Which lines of the data contain the string "agent"? Copy every one of them.

Data to process —
====================
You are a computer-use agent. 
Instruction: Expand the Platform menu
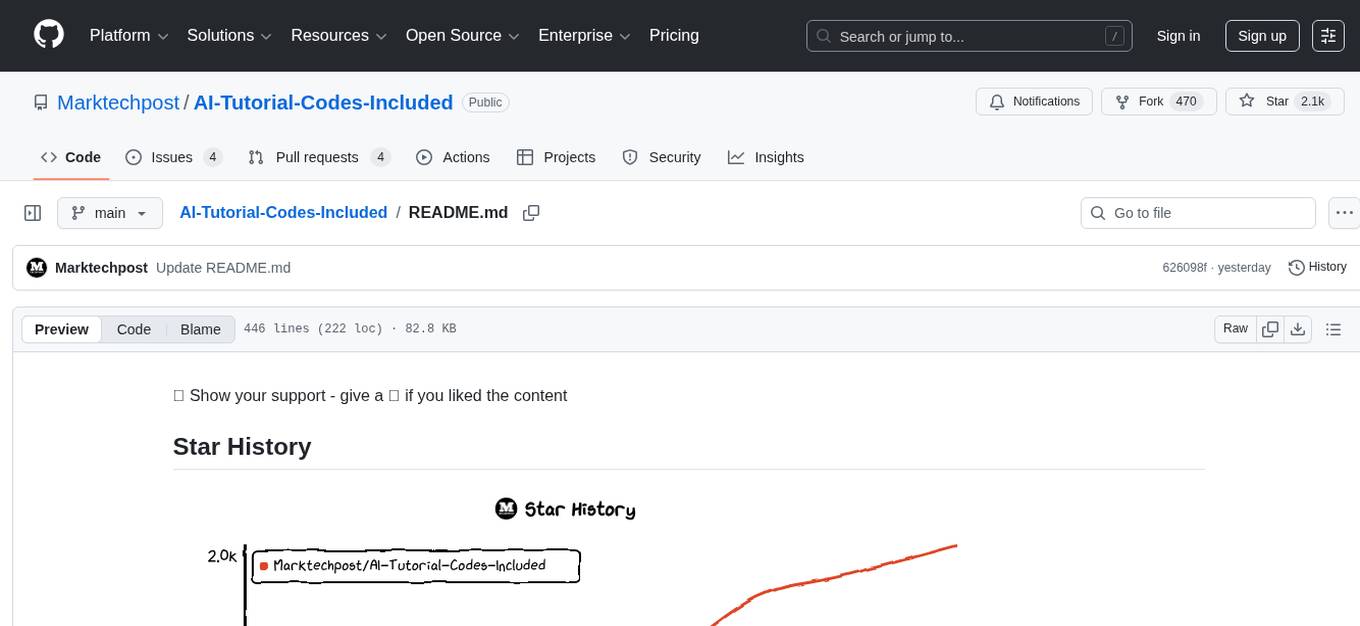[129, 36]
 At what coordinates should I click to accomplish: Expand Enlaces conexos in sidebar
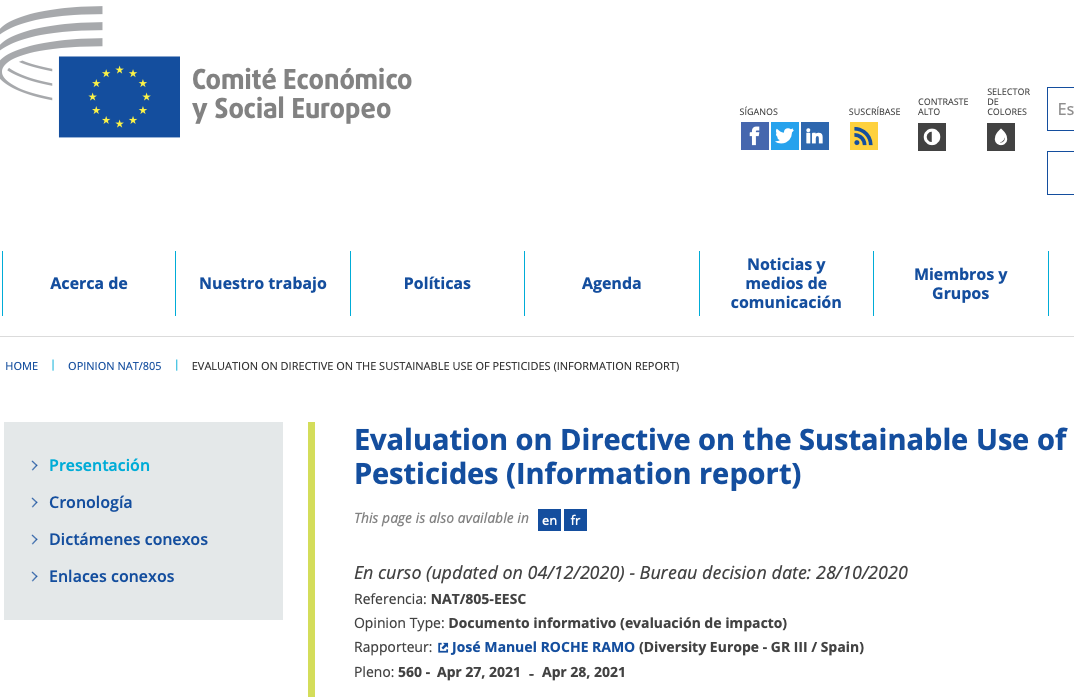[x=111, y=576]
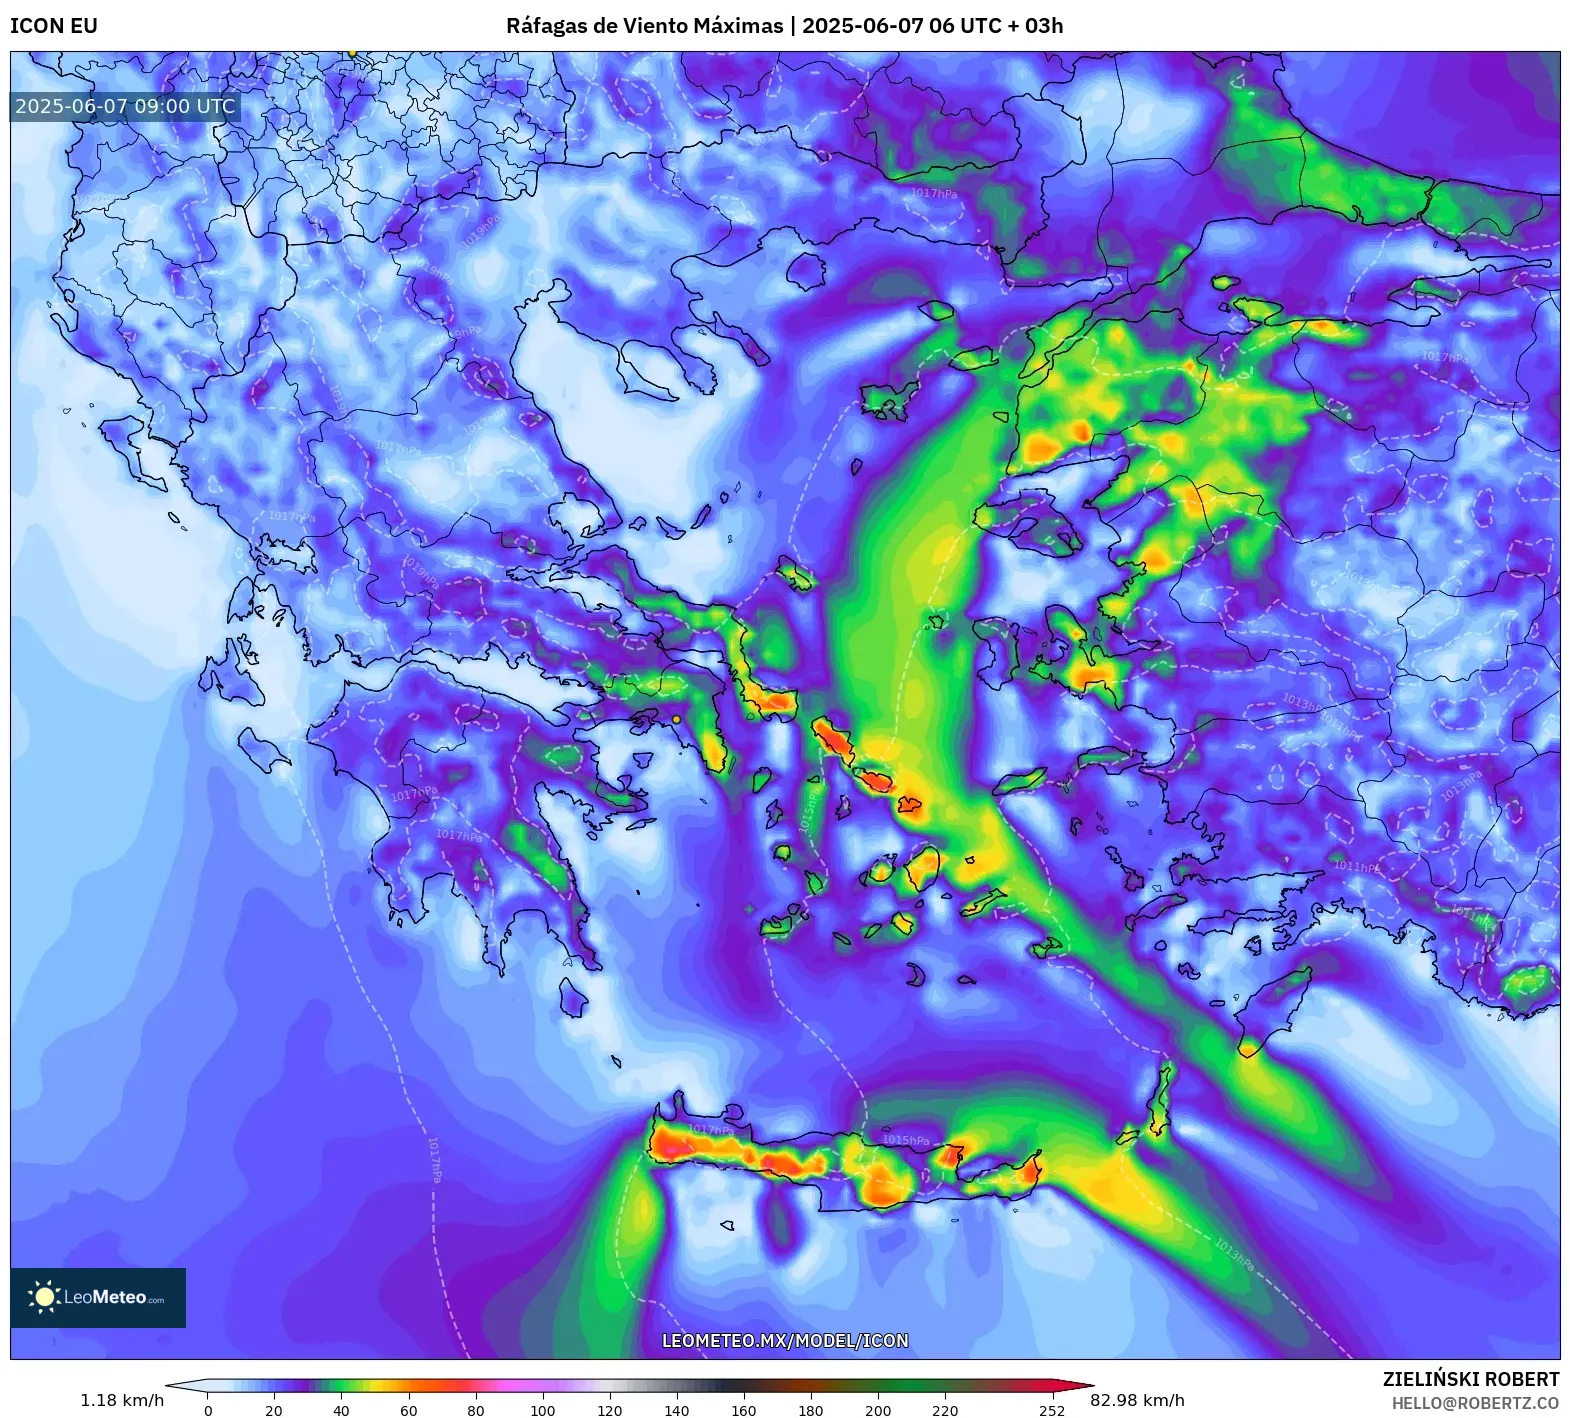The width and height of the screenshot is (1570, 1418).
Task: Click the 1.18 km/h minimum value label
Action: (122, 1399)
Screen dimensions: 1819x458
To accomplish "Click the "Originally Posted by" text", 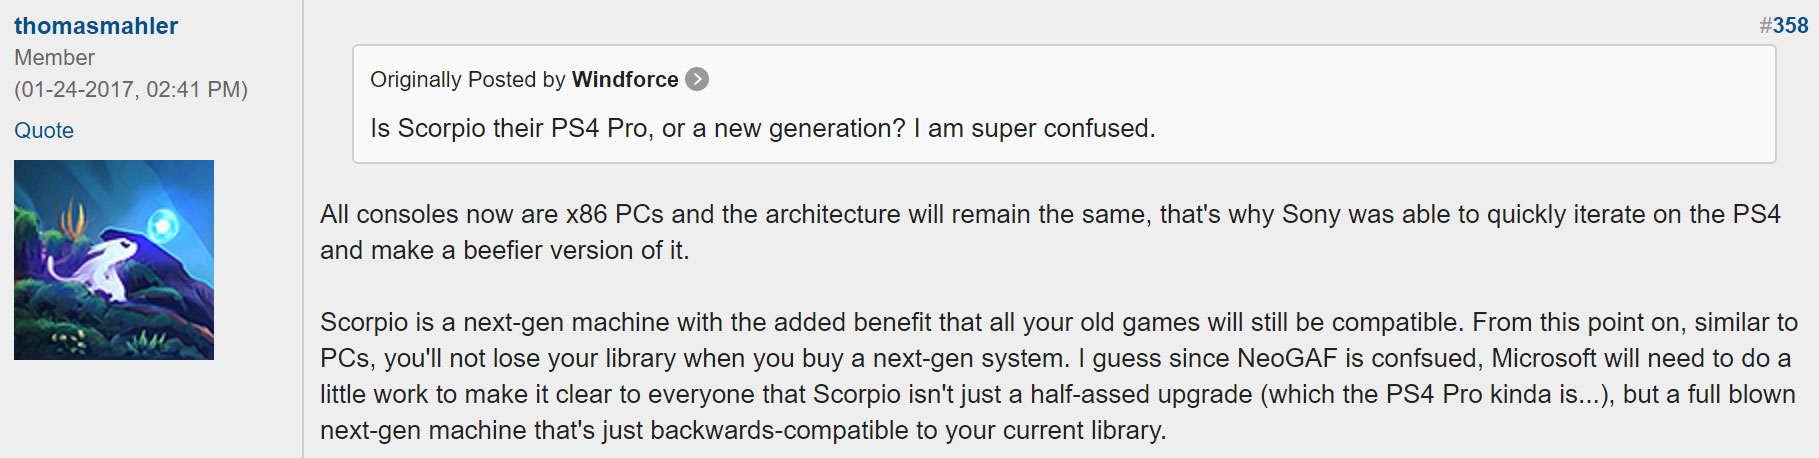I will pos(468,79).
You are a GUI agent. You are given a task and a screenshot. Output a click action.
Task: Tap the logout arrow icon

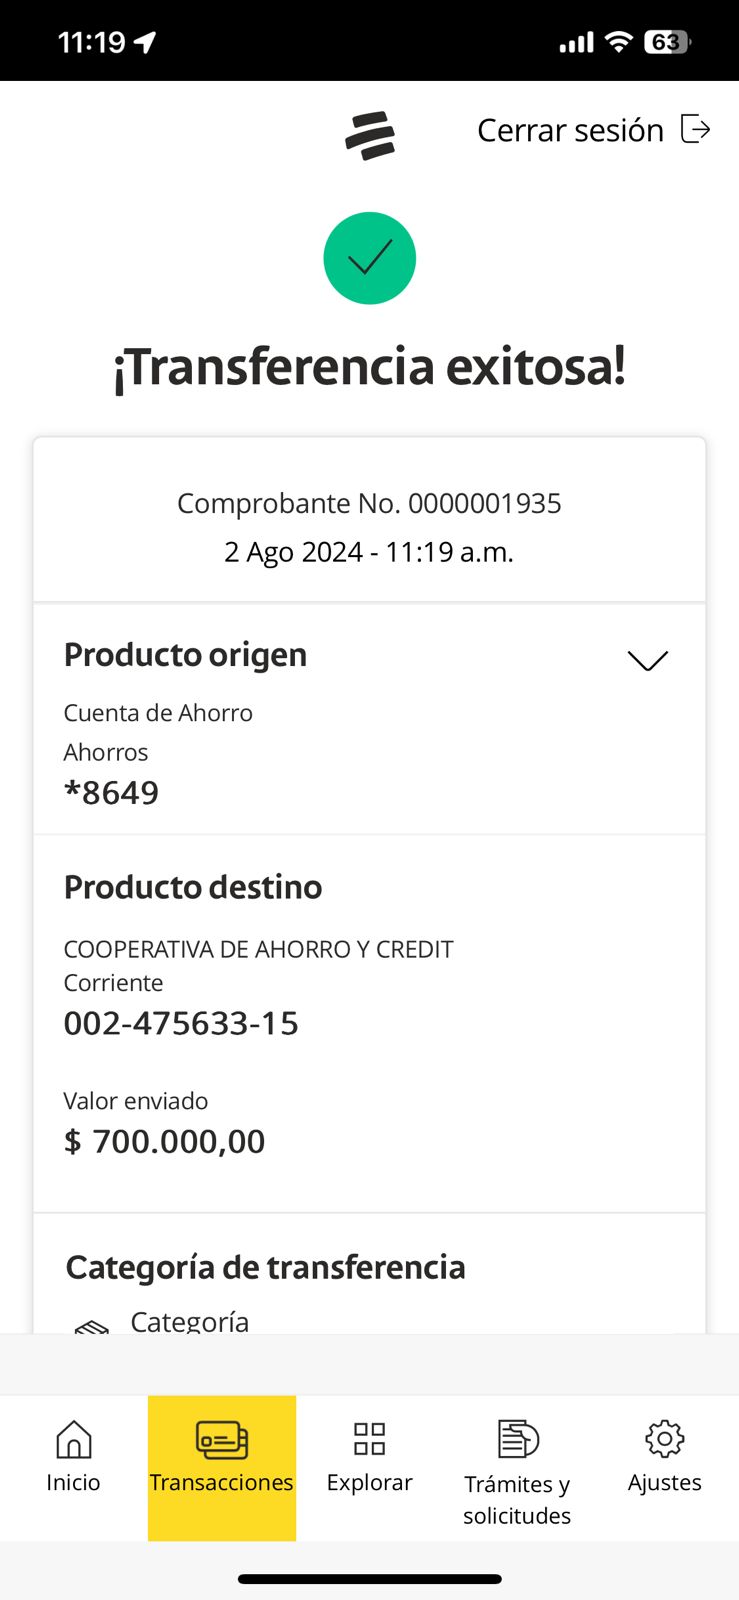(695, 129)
====================
Answer box —
You are a computer-use agent. 
You are a GUI agent. You are given a task and a screenshot. Output a click action.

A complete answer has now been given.